RECORDS PROVIDED Block Start
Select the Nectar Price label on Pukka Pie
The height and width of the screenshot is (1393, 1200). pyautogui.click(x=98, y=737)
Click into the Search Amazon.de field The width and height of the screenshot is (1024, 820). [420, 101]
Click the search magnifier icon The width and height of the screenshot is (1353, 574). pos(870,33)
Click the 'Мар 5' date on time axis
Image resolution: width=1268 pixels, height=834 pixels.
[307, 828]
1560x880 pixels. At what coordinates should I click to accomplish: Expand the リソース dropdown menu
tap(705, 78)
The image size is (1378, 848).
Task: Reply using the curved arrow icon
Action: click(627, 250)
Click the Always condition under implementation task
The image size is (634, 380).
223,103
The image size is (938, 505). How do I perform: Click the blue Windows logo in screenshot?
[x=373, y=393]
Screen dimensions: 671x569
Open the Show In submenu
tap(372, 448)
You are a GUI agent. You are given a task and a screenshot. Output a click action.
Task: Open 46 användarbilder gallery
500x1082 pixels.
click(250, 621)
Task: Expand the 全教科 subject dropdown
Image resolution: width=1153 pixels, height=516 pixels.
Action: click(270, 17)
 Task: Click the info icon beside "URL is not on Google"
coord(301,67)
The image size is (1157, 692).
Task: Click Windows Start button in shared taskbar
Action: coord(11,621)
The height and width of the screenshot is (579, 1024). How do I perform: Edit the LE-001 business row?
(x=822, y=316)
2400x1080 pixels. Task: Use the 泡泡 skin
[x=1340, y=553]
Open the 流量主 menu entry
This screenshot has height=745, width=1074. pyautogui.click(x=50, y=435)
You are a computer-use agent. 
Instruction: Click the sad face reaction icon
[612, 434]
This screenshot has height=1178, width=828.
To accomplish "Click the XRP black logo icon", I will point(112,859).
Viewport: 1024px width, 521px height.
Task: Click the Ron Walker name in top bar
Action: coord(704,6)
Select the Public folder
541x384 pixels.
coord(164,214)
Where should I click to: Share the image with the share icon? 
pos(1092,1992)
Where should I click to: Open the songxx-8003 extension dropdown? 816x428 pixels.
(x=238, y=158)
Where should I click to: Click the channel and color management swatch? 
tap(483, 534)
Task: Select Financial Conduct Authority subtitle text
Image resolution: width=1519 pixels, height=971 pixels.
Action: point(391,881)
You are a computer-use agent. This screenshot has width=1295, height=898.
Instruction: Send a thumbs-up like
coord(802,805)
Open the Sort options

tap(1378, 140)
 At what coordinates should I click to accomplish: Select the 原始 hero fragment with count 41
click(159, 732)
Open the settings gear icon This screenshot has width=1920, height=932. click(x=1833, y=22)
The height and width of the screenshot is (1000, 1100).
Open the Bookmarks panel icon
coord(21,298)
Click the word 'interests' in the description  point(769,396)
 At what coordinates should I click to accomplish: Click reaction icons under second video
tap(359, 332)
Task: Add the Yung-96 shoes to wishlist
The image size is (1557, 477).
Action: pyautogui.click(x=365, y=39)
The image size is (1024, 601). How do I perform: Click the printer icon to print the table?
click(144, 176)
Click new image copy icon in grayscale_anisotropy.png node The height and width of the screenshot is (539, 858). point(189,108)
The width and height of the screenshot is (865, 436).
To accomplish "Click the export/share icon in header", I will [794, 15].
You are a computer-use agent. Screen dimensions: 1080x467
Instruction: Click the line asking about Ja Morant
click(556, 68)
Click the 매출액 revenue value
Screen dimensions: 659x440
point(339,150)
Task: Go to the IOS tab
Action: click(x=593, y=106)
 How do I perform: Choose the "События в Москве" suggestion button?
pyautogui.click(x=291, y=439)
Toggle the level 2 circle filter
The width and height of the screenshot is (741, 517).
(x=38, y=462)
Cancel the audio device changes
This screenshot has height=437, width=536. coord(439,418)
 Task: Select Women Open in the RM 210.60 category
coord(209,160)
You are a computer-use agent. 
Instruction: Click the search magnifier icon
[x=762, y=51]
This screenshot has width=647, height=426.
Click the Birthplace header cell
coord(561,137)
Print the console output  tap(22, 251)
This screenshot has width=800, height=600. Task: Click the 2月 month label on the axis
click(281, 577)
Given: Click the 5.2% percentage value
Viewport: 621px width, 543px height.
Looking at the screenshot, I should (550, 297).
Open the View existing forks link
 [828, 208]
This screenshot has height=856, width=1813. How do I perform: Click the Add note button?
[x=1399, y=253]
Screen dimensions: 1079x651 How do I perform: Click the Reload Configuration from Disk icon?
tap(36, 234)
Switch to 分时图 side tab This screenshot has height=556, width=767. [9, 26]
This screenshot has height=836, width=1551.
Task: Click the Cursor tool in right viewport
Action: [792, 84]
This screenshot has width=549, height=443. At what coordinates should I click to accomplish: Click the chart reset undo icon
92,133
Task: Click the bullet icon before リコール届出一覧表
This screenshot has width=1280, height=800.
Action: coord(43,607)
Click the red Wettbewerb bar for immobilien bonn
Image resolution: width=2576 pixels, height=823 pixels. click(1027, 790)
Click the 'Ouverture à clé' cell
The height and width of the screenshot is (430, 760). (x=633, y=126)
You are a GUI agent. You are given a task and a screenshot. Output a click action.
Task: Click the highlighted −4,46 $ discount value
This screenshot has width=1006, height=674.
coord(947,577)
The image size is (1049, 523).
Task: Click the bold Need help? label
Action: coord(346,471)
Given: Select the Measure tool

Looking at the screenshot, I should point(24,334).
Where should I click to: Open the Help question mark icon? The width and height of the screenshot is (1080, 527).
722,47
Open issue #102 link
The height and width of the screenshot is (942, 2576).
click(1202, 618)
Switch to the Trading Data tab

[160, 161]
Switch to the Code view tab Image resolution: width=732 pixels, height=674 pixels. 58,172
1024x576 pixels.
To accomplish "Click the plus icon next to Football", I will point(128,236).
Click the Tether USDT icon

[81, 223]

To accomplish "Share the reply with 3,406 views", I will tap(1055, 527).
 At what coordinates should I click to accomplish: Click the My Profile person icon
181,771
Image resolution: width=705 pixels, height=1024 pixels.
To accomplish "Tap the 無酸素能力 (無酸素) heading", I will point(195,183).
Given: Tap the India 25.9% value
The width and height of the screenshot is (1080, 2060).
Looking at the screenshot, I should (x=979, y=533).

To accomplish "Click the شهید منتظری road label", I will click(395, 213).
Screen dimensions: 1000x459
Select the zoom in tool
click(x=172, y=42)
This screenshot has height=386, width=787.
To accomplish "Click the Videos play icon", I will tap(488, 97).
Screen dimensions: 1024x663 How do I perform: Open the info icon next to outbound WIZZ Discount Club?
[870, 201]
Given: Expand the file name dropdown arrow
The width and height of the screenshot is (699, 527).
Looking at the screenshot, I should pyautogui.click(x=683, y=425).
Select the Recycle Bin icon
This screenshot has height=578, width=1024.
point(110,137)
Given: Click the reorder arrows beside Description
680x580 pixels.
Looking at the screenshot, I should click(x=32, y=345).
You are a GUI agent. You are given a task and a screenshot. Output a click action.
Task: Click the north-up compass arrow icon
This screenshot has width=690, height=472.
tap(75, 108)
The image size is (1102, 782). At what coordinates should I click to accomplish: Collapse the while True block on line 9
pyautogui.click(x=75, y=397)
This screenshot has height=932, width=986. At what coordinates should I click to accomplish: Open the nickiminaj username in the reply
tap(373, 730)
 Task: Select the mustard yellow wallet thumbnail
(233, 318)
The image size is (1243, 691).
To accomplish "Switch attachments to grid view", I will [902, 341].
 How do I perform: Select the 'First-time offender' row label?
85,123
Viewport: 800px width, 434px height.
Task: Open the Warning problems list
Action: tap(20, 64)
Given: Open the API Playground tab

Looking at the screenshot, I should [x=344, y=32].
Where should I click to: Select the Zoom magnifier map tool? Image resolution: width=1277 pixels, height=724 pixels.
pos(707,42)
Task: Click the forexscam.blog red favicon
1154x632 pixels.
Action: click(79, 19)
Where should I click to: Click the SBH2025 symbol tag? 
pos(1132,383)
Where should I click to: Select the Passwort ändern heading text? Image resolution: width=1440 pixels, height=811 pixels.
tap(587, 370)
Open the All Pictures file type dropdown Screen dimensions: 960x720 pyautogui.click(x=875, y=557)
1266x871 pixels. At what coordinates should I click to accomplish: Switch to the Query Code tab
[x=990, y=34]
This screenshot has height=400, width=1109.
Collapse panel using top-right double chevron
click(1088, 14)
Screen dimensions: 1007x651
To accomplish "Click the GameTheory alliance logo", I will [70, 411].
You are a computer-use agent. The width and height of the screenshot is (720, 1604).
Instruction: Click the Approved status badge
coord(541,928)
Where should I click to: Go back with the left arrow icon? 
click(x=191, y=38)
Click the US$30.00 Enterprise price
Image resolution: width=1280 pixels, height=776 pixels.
RECORDS PROVIDED Block End
• _TASK OBJECTIVE_: Exact retyping is needed for the line with "You are a computer-use agent. The" and for each line after it through the end of the listing above; no other lines belong.

• _REPLY TO THE EXERCISE_:
You are a computer-use agent. The width and height of the screenshot is (720, 1604).
Instruction: Click the Approved status badge
coord(541,928)
Where should I click to: Go back with the left arrow icon? 
click(x=191, y=38)
Click the US$30.00 Enterprise price
Image resolution: width=1280 pixels, height=776 pixels.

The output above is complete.